Examinavam-nas [as testemunhas] com sete inquirições: em qual semana, em qual ano, em qual mês, em qual dia do mês, em qual dia, em qual hora, em qual lugar. Rabi Yossei diz: em qual dia, em qual hora, em qual lugar. — Depois da advertência solene descrita ao final do perek anterior, o tribunal passava ao exame técnico propriamente dito: as chakirot, sete perguntas fixas sobre o momento exato do evento. "Semana" aqui não significa sete dias, mas o septênio — em qual ciclo de sete anos dentro do jubileu de quarenta e nove anos ocorreu o fato; "ano" é o ano específico dentro desse septênio; depois vêm o mês, o dia do mês, o dia da semana, a hora e, por fim, o lugar. O propósito de perguntas tão específicas era permitir, mais adiante, a hazamá — a refutação da testemunha por outra dupla que jure tê-la visto em outro lugar naquele exato momento —, o que só é possível quando o tempo e o lugar do suposto crime ficam fixados com precisão.

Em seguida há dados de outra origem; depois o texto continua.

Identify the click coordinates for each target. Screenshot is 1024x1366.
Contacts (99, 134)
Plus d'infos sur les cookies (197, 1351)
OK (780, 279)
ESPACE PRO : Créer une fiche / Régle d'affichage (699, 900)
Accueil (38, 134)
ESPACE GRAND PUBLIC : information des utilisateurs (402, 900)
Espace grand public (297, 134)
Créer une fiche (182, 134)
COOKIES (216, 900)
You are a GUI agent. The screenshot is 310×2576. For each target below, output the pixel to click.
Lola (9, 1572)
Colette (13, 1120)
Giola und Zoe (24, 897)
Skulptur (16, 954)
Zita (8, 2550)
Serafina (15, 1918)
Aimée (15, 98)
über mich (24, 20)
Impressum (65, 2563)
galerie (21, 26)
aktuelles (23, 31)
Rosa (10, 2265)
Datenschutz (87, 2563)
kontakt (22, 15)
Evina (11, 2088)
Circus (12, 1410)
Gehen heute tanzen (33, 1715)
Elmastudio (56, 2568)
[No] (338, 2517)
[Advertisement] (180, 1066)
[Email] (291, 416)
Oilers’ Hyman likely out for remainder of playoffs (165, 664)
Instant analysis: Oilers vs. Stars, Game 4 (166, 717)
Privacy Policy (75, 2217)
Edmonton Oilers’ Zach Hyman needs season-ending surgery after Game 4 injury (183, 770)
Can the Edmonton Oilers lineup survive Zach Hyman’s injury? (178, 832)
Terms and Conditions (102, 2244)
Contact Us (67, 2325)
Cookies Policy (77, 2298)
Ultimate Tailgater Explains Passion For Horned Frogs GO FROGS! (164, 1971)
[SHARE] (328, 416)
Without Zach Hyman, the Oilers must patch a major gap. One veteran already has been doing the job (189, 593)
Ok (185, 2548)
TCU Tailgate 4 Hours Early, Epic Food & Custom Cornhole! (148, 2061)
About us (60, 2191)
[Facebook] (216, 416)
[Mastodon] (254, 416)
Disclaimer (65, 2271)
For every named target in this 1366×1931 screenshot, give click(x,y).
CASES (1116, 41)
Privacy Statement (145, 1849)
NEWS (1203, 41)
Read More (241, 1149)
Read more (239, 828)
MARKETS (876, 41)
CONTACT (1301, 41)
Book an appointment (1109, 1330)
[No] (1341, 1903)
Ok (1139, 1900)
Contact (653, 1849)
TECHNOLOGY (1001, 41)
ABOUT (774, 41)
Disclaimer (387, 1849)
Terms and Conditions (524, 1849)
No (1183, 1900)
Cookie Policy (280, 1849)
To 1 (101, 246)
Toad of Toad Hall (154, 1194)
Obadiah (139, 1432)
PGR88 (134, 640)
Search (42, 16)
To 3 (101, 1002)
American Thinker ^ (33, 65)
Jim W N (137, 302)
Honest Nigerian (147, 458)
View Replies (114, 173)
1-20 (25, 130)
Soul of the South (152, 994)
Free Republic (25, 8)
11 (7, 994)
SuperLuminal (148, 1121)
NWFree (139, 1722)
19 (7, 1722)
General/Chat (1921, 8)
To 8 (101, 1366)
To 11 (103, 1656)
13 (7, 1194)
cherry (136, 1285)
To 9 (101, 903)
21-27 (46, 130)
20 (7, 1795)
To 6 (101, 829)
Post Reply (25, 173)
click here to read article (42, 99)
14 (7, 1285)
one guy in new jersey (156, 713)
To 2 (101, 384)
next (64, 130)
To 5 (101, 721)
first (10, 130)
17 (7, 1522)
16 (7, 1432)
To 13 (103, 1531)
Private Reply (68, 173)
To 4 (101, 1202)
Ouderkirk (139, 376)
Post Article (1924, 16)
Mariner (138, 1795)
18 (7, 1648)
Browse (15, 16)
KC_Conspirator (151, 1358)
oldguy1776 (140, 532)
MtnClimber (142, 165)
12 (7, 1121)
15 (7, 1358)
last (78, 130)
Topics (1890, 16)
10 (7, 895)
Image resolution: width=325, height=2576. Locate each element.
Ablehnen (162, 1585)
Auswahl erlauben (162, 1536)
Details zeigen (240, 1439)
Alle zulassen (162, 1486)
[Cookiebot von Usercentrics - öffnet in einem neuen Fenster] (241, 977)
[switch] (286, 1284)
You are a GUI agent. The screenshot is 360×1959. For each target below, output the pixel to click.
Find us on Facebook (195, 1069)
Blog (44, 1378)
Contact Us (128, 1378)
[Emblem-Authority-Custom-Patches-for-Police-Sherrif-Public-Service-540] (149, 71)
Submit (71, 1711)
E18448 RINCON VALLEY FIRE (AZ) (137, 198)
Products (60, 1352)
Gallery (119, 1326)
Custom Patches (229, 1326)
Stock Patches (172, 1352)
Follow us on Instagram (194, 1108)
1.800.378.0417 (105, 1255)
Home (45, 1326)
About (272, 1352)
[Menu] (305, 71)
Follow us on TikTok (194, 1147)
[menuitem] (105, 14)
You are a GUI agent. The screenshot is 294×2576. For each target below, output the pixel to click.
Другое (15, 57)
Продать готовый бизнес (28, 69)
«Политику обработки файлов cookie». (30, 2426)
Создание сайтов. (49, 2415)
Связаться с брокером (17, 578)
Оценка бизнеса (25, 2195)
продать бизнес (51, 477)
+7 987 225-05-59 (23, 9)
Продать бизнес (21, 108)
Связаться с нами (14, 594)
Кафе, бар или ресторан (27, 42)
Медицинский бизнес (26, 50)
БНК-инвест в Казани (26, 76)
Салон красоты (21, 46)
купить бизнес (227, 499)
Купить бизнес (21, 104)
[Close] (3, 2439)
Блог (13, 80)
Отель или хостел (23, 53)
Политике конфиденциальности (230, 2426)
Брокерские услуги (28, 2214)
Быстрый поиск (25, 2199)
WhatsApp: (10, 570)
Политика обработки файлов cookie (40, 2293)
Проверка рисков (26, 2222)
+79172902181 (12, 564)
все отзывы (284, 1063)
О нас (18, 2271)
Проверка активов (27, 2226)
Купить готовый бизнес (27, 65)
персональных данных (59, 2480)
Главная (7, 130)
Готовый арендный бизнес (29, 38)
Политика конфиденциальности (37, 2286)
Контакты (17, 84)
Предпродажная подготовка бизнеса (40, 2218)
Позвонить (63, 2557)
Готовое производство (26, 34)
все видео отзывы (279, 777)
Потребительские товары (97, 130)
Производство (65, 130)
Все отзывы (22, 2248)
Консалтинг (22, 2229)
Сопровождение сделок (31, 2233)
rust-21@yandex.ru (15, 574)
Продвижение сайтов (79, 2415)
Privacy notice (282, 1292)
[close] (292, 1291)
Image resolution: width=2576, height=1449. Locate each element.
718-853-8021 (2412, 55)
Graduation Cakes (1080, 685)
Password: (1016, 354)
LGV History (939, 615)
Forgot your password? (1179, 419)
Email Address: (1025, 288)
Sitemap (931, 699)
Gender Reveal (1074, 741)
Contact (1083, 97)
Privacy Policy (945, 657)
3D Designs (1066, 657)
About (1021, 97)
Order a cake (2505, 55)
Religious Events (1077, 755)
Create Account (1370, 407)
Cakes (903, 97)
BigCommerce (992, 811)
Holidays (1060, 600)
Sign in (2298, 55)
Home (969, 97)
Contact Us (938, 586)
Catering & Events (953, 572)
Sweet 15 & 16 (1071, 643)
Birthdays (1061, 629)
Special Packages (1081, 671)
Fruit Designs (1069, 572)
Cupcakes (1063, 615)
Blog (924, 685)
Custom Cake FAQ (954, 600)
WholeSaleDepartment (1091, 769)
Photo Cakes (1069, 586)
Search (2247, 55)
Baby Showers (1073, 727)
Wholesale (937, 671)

Rabi Yossei discorda quanto à necessidade das quatro primeiras perguntas, considerando suficientes apenas as três últimas — dia, hora e lugar —, mas a lei não segue sua opinião: mesmo quando as testemunhas afirmam que o fato ocorreu "ontem", exige-se ainda assim o exame completo das sete inquirições.
Reconheceis-o? Advertistes-o? No caso de quem serve à idolatria: a quem serviu, e de que modo serviu? — Estas três perguntas — se as testemunhas conheciam a vítima (para excluir, por exemplo, a possibilidade de terem confundido um gentio com um judeu), se de fato advertiram o transgressor antes do ato, e os detalhes específicos exigidos em cada tipo de acusação, como no caso de idolatria — não fazem parte das sete chakirot que levam à hazamá. Pertencem, em vez disso, à categoria mais ampla das bedikot: exames destinados apenas a expor contradições entre as testemunhas, não a fixar tempo e lugar. Essa distinção entre chakirot e bedikot, aqui apenas indicada, será desenvolvida em detalhe na mishná seguinte.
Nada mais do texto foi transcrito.